Kate: So the other thing that I think that supervised consumption sites do and sharing services programs do is that they tell people we care about you. They provide these real public health services. But they also say to people, we love you. We care about you. We want you to live. You know, there’s a saying, you can’t recover if you’re dead.
Kate: Again, my sister died of a completely preventable, treatable infection while she was incarcerated. That infection was not treated in part because of a fundamental lack of compassion on the part of individual correctional officers and also a criminal justice system that just doesn’t recognize that this is a disease. I mean, a culture that doesn’t recognize largely that opioid use disorder is a disease.
Kate: She was arrested. She asked again and again for help and she didn’t receive it till it was too late to save her life. And they finally brought her to the hospital. That infection had spread in a way that she could not be saved.
Kate: This was the photo of her that was printed with her obituary. That’s her son on her back. Again, this is Maddie on a really, really good day. And I think that when that obituary went viral, this is a face it’s really easy to empathize with. Right. This is Matty when she’s well and at her best. I think it was a lot harder to empathize with Matty when she was panhandling downtown or trying to scam you out of money.

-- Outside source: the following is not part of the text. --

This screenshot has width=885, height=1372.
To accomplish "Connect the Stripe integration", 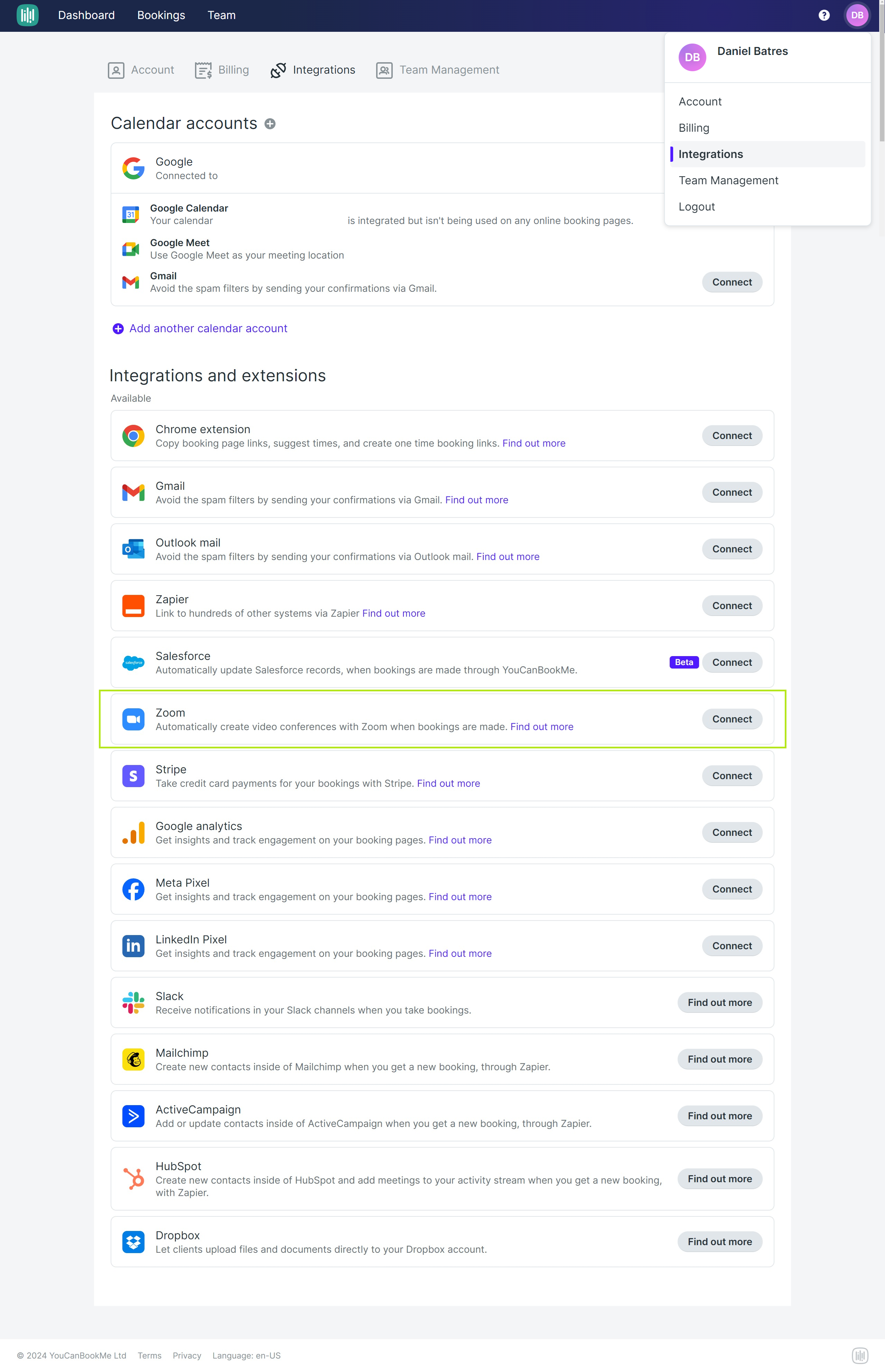I will 732,776.
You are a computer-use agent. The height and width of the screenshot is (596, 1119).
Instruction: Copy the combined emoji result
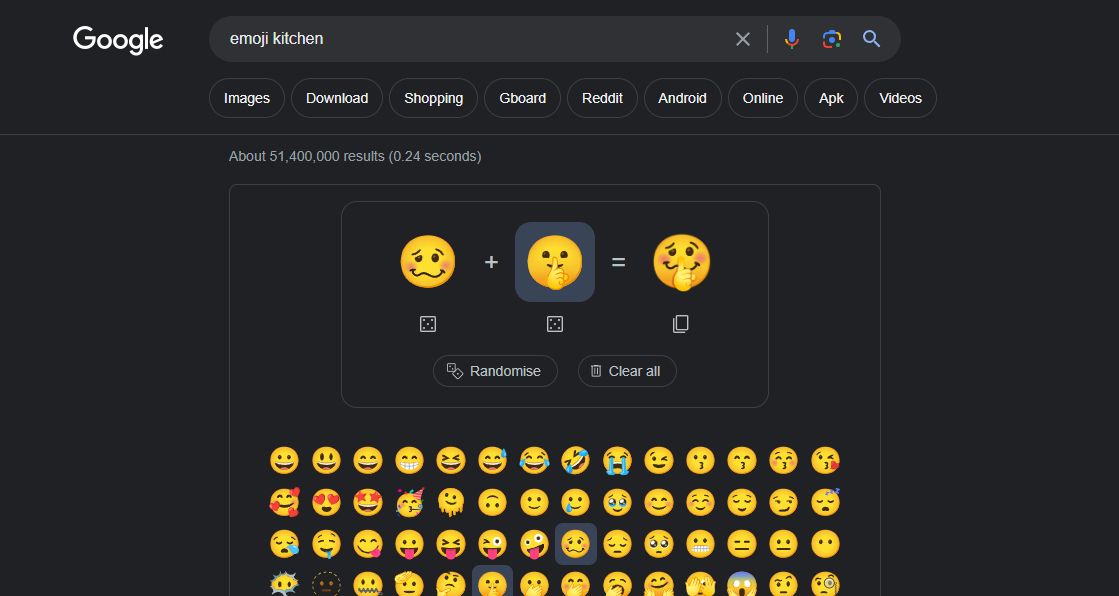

Kate: This is Maddie. This is her mugshot from when she was arrested in Springfield. And so I think this is the person that we have to have empathy for. This was the person that those correctional officers, those cops couldn’t bring themselves to empathize with. So I think it’s really important to look at these faces.
Kate: So I’m going to end with a quote that somebody sent to me a couple months ago and that I really love. It’s the opposite of addiction is in sobriety. It’s connection. And so I’ve been thinking a lot about connection and just wondering what would happen if we all extended our hands and offer that connections or the connection that my family got after my sister died and that obituary went viral.
Kate: What if instead of stigmatizing and judging people with addiction, we loved and supported them, even if they’re not sober or trying to get sober? What if we viewed people in the throes of their addiction who are actively using drugs every day as people with the disease who are worthy of our love and support? Because that’s what they are. What if we said to them, we as individuals and as a culture, we want you to be safe. We value your life and we want you to live. Here are the evidence-based tools you need to stay alive and if and when you are ready to stop using drugs, we will help you do so because you were worth it.
Kate: I fell in love with my sister Maddie in the hospital room where she was born, where I held her and kissed her, sang to her and whispered my love in her ear. I was so full of hope for her future and couldn’t wait to bring her home. Eleven thousand one hundred forty eight days later, in different hospital room, I again held her and kissed her. I sang to her and whispered my love in her ear. I was so full of hope for her future, and I could not wait to bring her home. What if we looked at people like Maddie when she was sick, and we extended our hands, and we said: We love you. We’re right here. Hold on.